(Collected data entries)
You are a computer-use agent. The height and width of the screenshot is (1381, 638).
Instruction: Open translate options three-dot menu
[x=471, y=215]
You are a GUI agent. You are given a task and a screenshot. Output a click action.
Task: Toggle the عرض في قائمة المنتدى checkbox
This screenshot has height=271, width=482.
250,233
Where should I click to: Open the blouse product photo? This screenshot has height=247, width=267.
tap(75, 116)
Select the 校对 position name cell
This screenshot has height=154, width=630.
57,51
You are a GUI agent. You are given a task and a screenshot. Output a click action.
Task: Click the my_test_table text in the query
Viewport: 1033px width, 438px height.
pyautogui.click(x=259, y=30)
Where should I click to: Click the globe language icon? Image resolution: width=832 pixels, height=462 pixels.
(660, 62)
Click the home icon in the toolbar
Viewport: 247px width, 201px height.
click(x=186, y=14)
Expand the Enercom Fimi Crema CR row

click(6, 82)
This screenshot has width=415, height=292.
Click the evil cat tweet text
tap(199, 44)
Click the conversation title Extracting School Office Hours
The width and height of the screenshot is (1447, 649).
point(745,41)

--

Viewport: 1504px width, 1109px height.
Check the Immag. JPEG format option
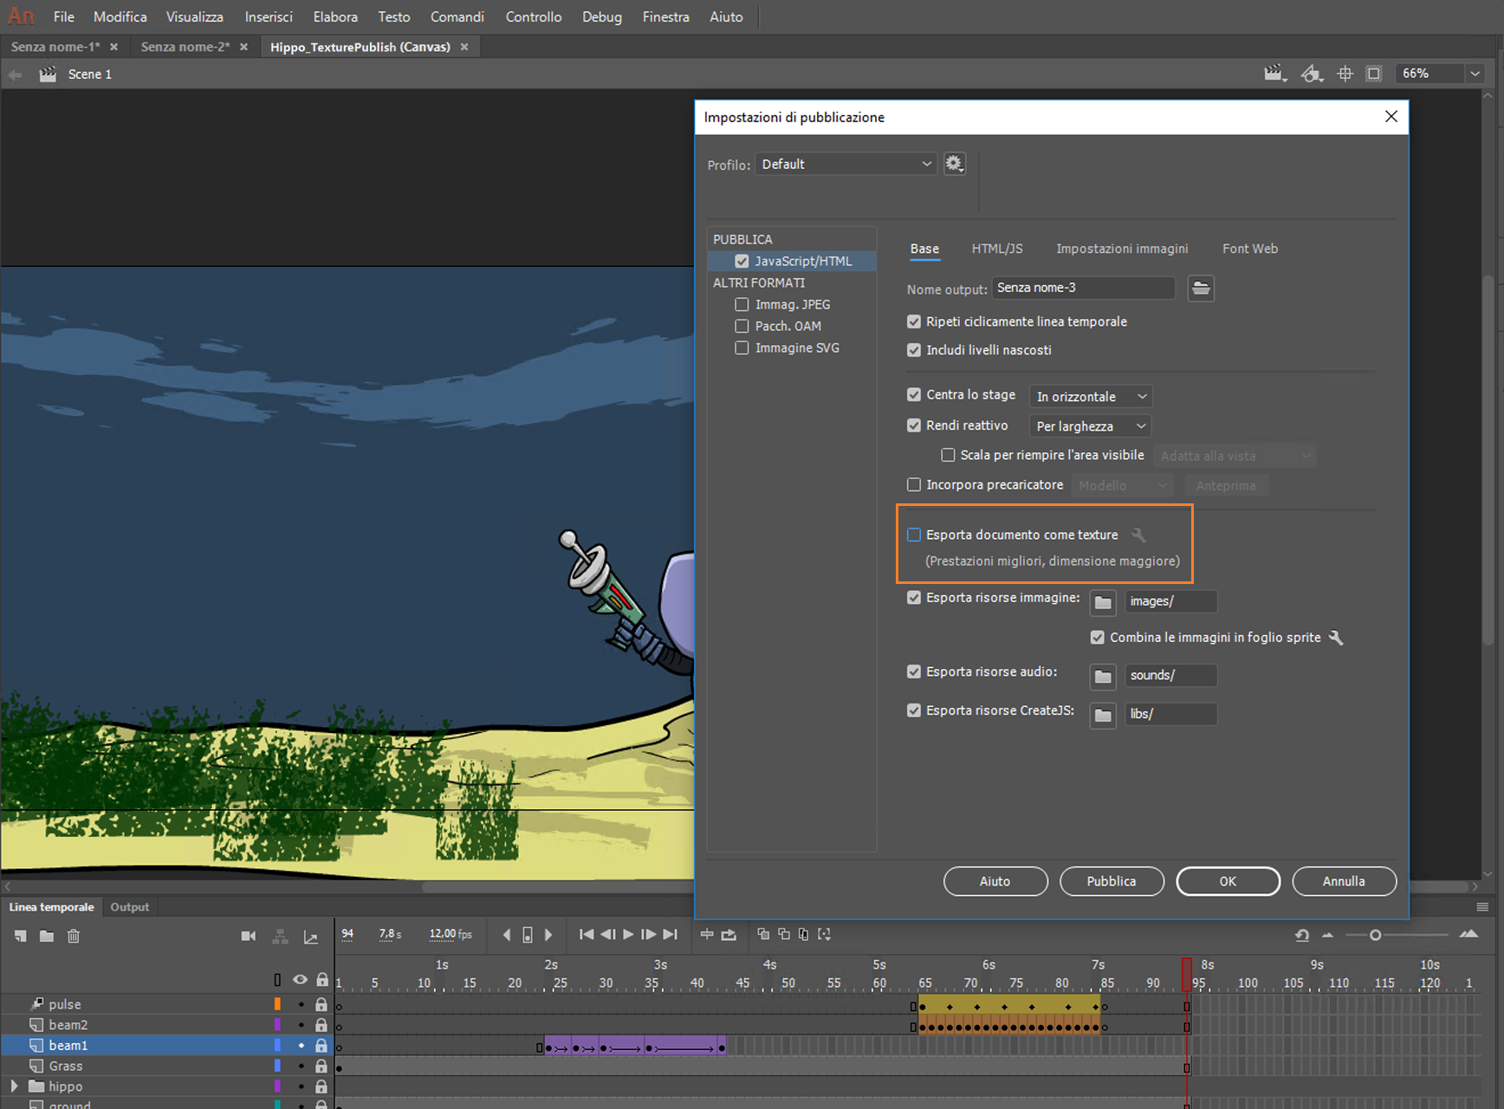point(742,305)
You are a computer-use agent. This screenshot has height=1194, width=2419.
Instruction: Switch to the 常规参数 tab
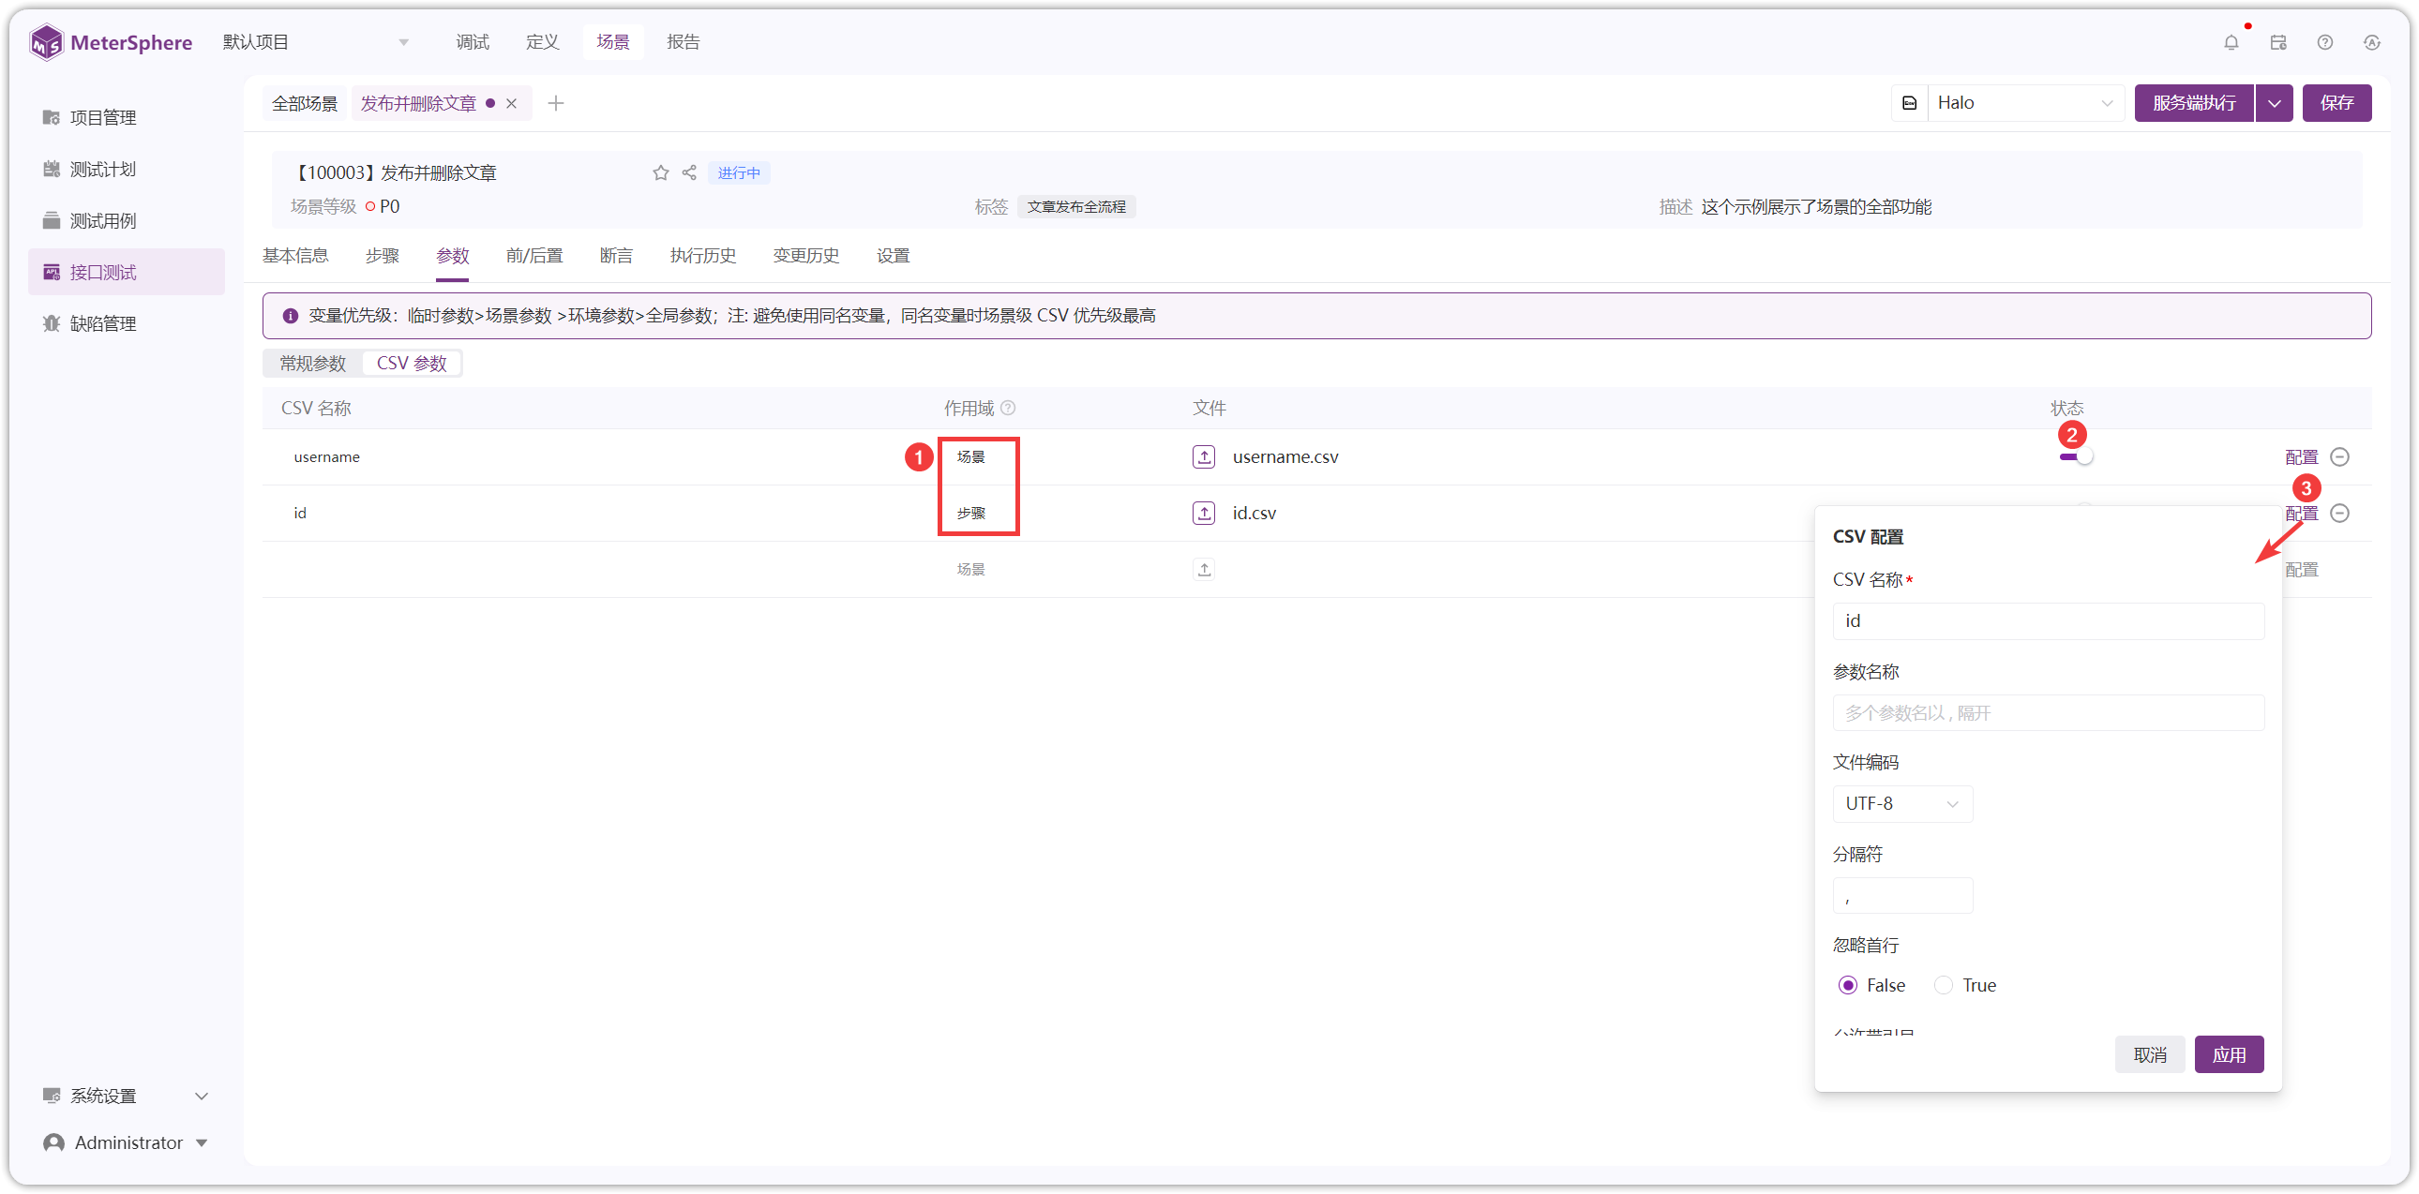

The task:
Looking at the records above, how many of their lines carry the string "computer"? Answer with the number and nothing else.

Your solution:
2